Imani M’Baye
Celle qui fait parler les cendres
« Ils ont gagné les guerres. Mais nous avons gardé la mémoire. »
Imani M’Baye est née à Marseille, un 30 août, dans une chaleur sèche et collante qui ressemblait déjà à un rappel. Son père, cheminot, ne parlait jamais de l’Afrique autrement que comme “là-bas”. Sa mère, aide-soignante, récitait l’histoire familiale à mi-voix, entre deux tâches ménagères, comme si elle cherchait à protéger les mots d’un monde qui n’y croyait plus. Imani a grandi dans un appartement HLM où les murs étaient minces, mais la mémoire, elle, pesait lourd.
C’est son oncle – un homme brisé, enfermé dans ses silences – qui lui a parlé pour la première fois de Thiaroye, de Lumumba, de Biko. Pas avec des livres. Avec des regards. Des tremblements. Des phrases commencées qu’il n’a jamais finies.
C’est là qu’elle a compris : on ne lui enseignera jamais ce qu’elle a besoin de savoir. Il faudra fouiller. Gratter sous les versions officielles. Remonter les veines invisibles d’un passé volontairement amputé.
À l’école, Imani ne posait pas de problème. Elle en était un. Elle lisait trop, posait les mauvaises questions, contestait les dates, les héros, les mythes. On l’a traitée d’excessive, d’obsédée, de “revancharde”.
Mais elle ne voulait pas se venger. Elle voulait comprendre comment on avait pu oublier autant, aussi bien.
Aujourd’hui, Imani écrit comme d’autres crient, mais sans bruit inutile. Elle fouille les dossiers, les angles morts, les archives qu’on n’ouvre qu’à contre-cœur. Elle redonne la parole à celles et ceux qu’on a trop bien effacés, non pour les glorifier, mais pour rétablir la fracture.
Elle ne cherche pas de reconnaissance. Elle veut que ça laisse des traces. Que ceux qui lisent n’en ressortent pas indemnes. Pas parce qu’elle écrit avec colère. Mais parce qu’elle écrit depuis un endroit où la paix serait une trahison.
Elle ne reconstruit pas le passé. Elle le recharge.
Son regard sur le monde
« Ce qu’on appelle l’Histoire, c’est souvent le récit nettoyé des dominants. »
Imani n’écrit pas pour les manuels. Elle écrit pour ceux qui ne trouvent pas leur nom dans les archives. Elle n’a pas besoin de fiction : la vérité brute est déjà insoutenable.
Colonialisme, néo-impérialisme, récupération idéologique : elle expose les mécanismes de l’effacement avec une précision chirurgicale.
Elle ne cherche pas à choquer.

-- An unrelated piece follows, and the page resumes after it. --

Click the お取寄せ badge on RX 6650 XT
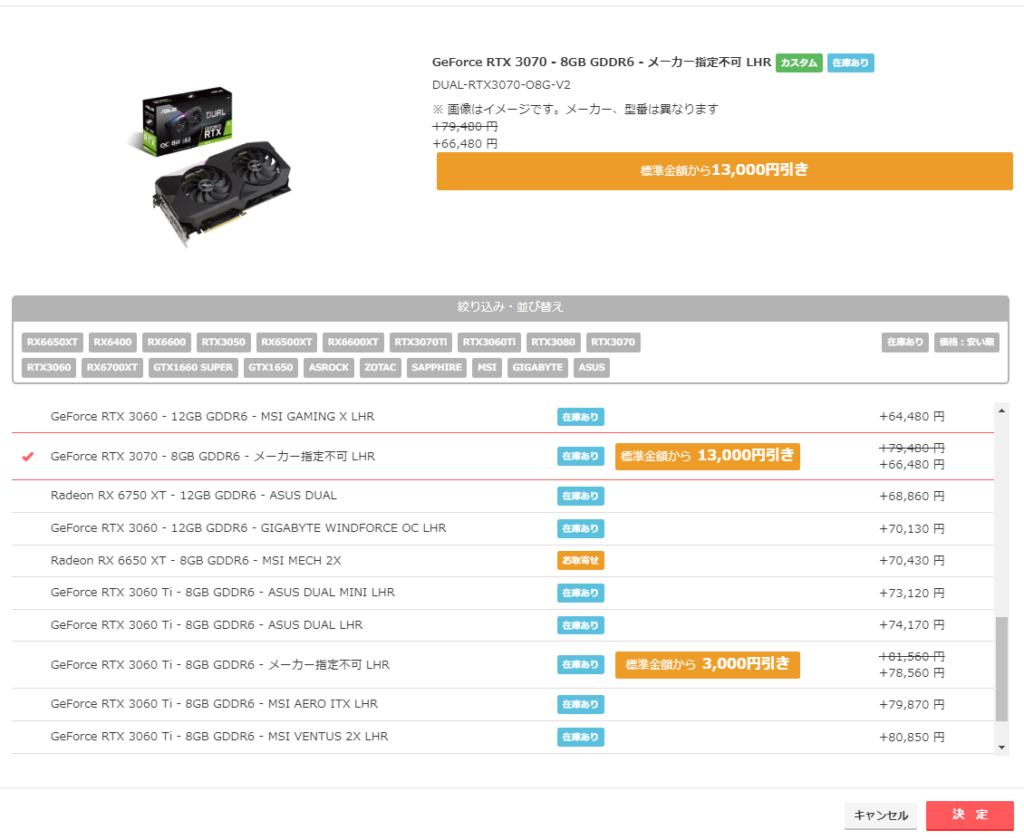 click(580, 560)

Elle cherche à remettre le feu là où il reste des braises.
Citations d’Imani M’Baye
« Ce qu’on a brûlé avec leurs corps, c’est ce qu’ils savaient. »
« Le problème, ce n’est pas l’oubli. C’est ce qu’on a appris à la place. »
« L’indépendance n’est pas un drapeau. C’est une fracture. »
« Ils nous appellent haineux quand on raconte ce qu’ils ont fait. »
« On n’est pas revenus pour pleurer. On est revenus pour témoigner. »
Livres à paraître d’Imani M’Baye
Les Révoltes que l’Histoire a brûlées
Ce livre remonte les pistes calcinées des soulèvements africains et diasporiques volontairement oubliés : Haïti, Congo, Kenya, Alabama. Un récit âpre et documenté, qui refuse les relectures aseptisées.
Les Traîtres noirs de l’ordre blanc
Une charge contre ceux qui ont collaboré avec l’oppresseur. Leaders, intellectuels, ministres ou chefs d’entreprise – tous ceux qui ont monnayé la dignité pour un siège à la table.
Silence sur les Rizières Rouges
Guérillas paysannes, insurrections rurales, femmes en lutte contre la confiscation des terres post-coloniales : un récit explosif sur un continent qu’on veut moderne à coups de bulldozers.
La Mémoire ne s’exporte pas
Musées, hommages tièdes, tourisme de la douleur : comment l’Occident recycle la mémoire coloniale en produit culturel. Un livre qui dérange et qui refuse les commémorations sans réparation.
Nous ne voulons pas être inclus
Un manifeste sans compromis contre la politique de l’inclusion dans un système structurellement excluant. Pour celles et ceux qui ne veulent pas être intégrés, mais entendus.